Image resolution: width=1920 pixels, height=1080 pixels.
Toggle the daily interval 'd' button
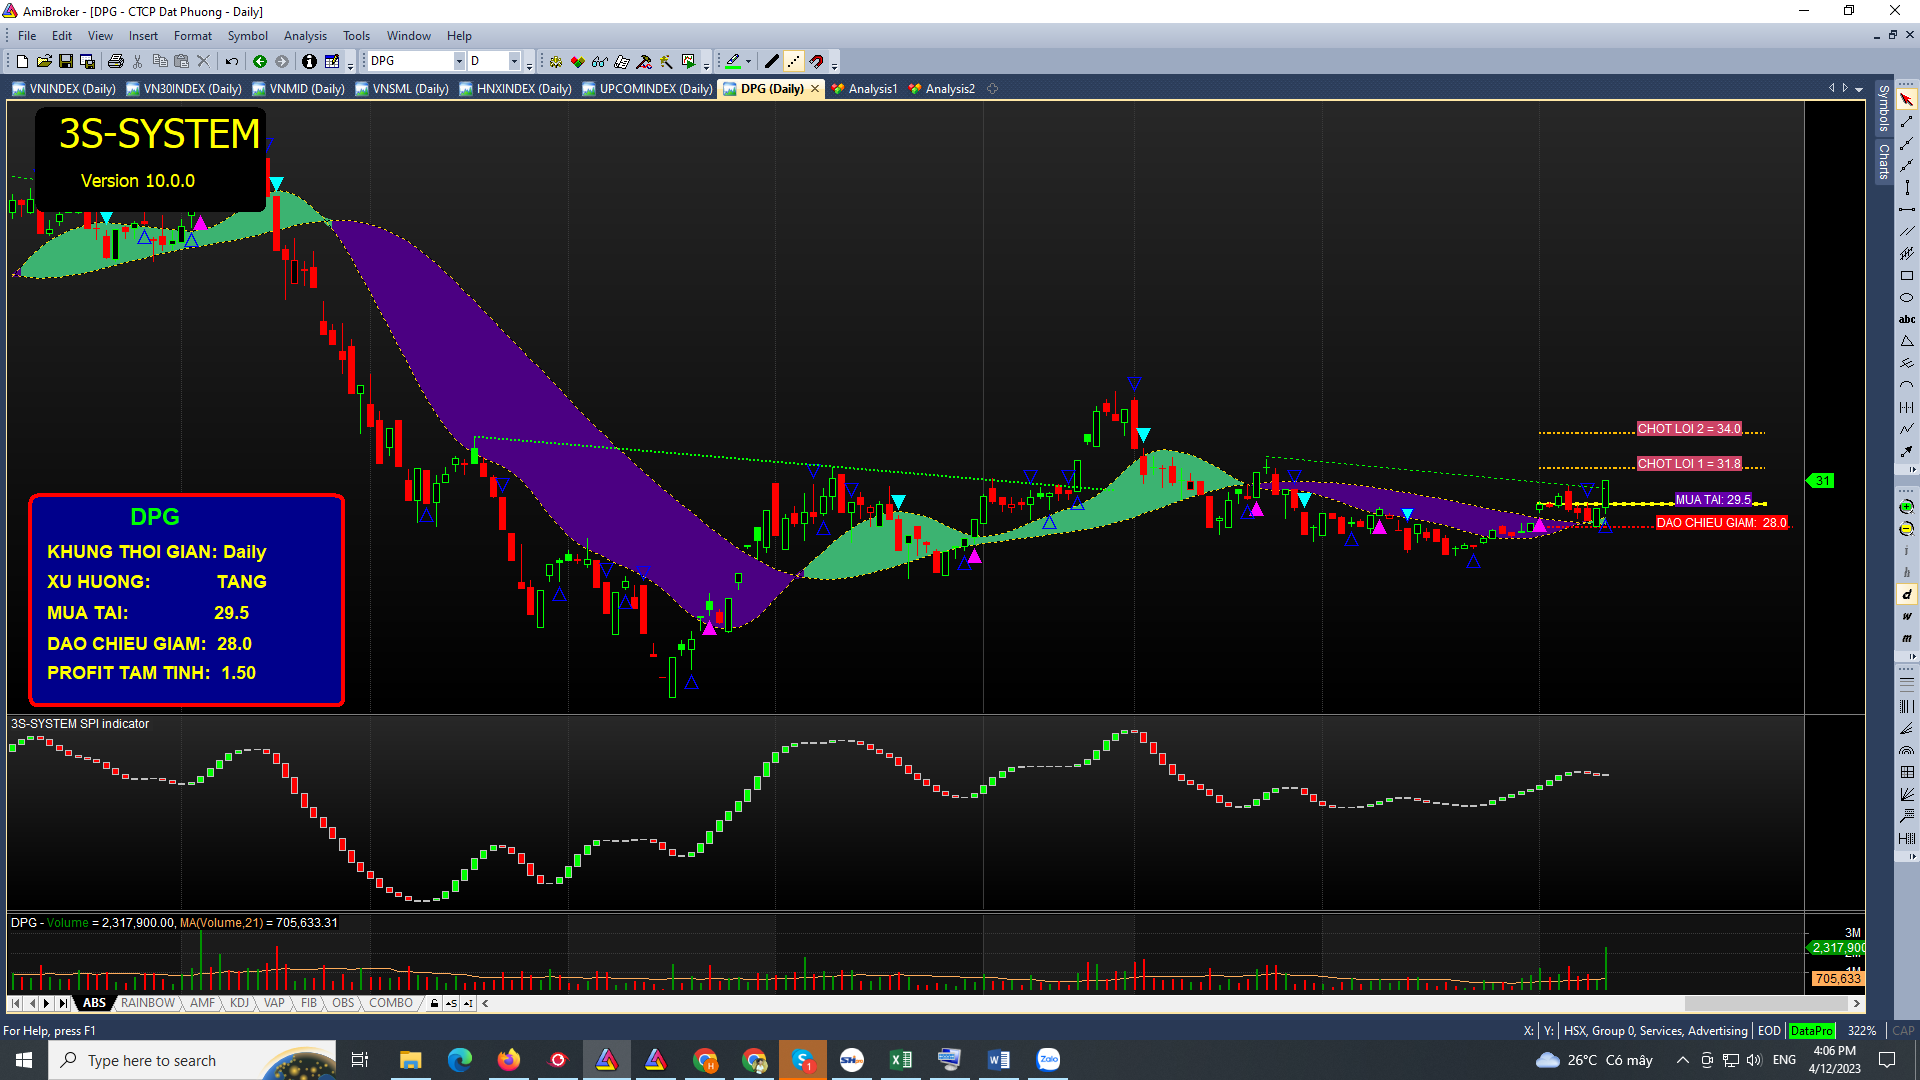1906,594
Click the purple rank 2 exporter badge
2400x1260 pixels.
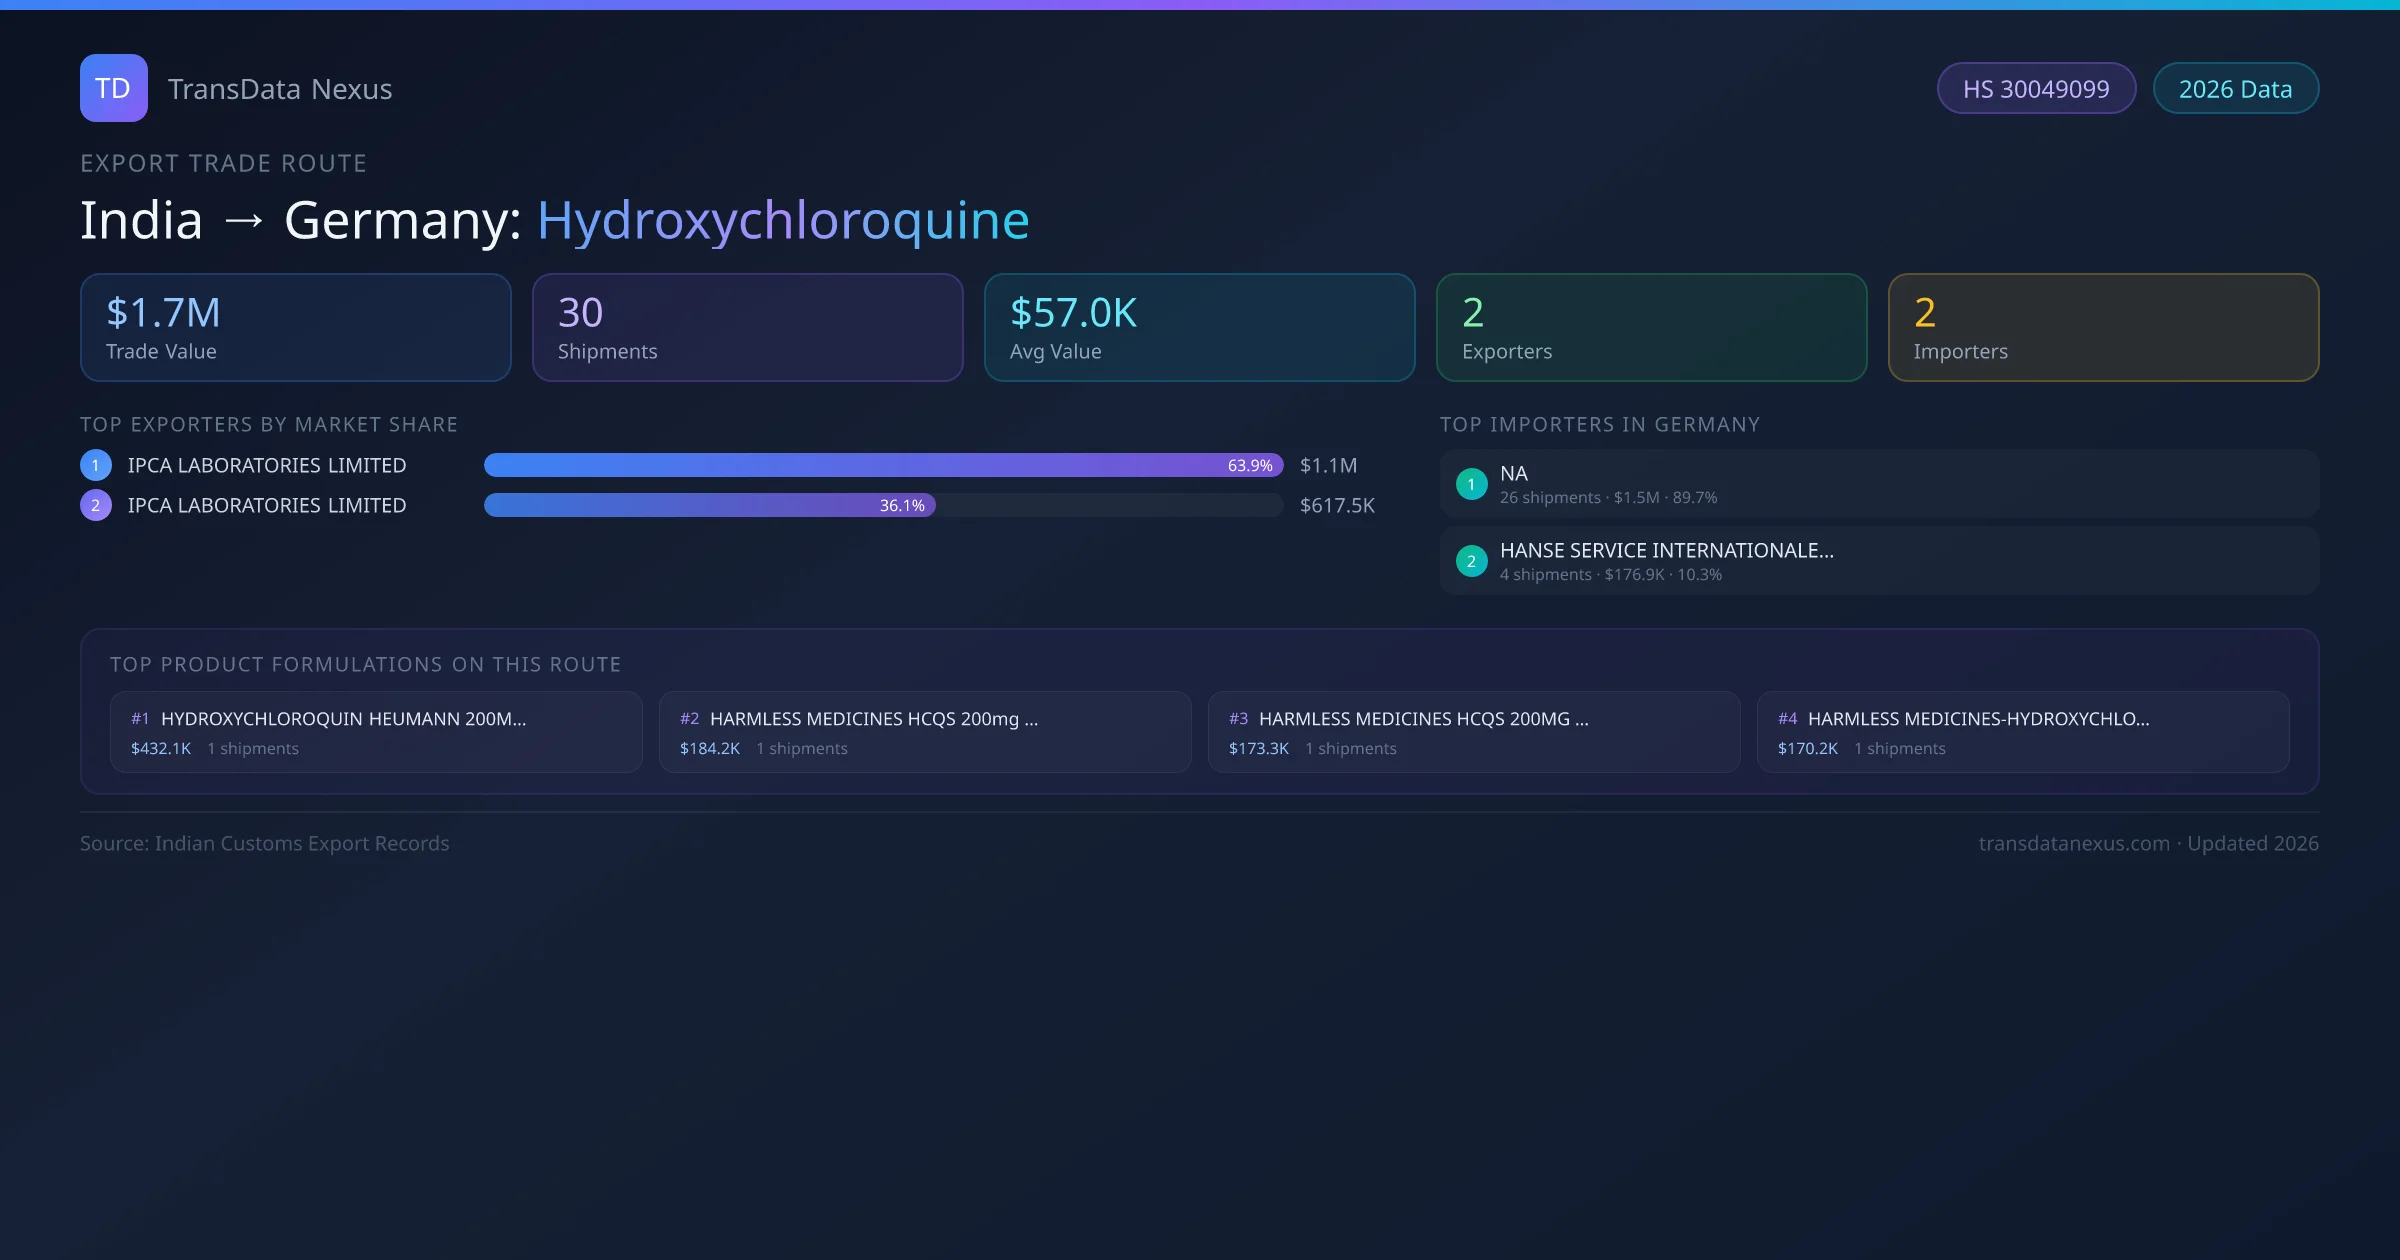(96, 505)
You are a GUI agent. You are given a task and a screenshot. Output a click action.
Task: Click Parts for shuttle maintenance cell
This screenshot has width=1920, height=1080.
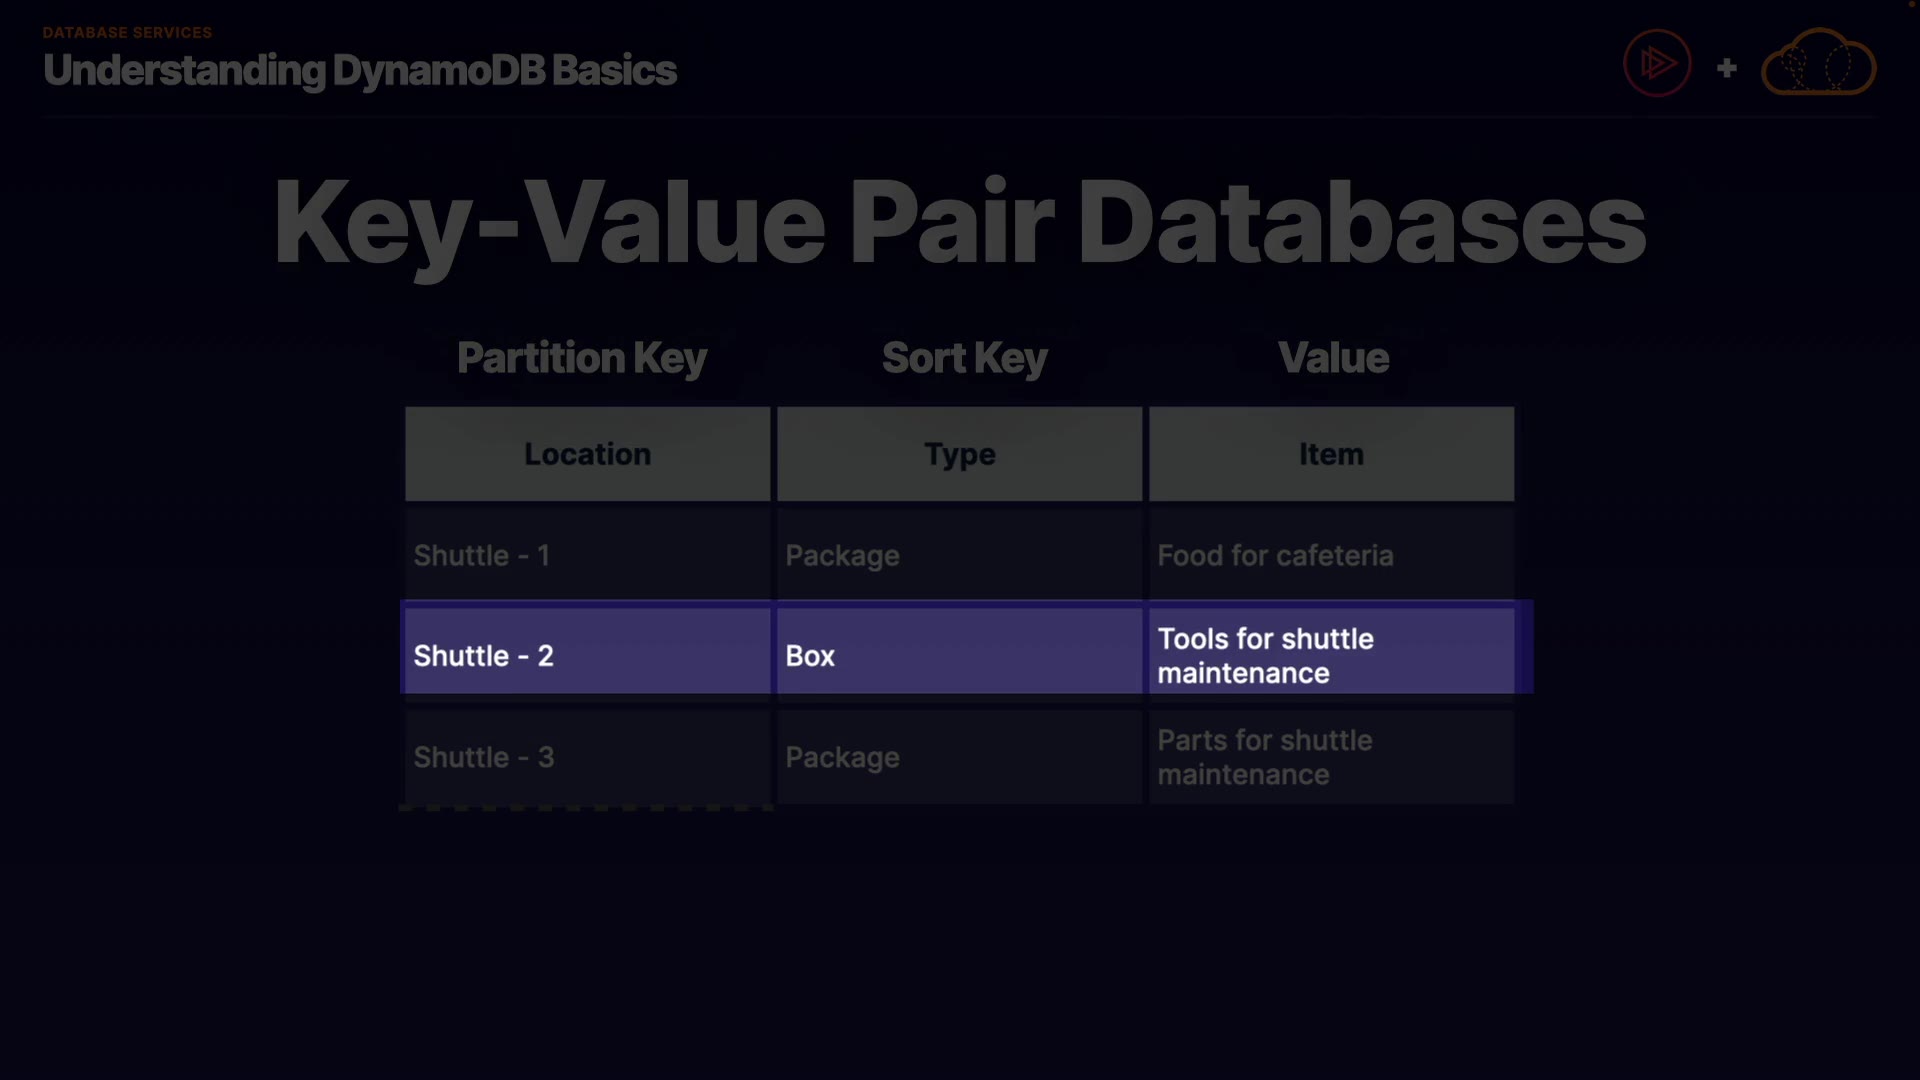click(x=1331, y=757)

★ ★ ★ ★ ★ ★ ★

**Exercise task:** Copy the material verbatim from the line containing "Click the purple rank 2 exporter badge" through the end of the material, including both ends. Omit the pictures.

**Written answer:**
Click the purple rank 2 exporter badge
2400x1260 pixels.
(96, 505)
You are a GUI agent. You are given a task and a screenshot. Output a click action.
Task: Click Parts for shuttle maintenance cell
This screenshot has width=1920, height=1080.
click(x=1331, y=757)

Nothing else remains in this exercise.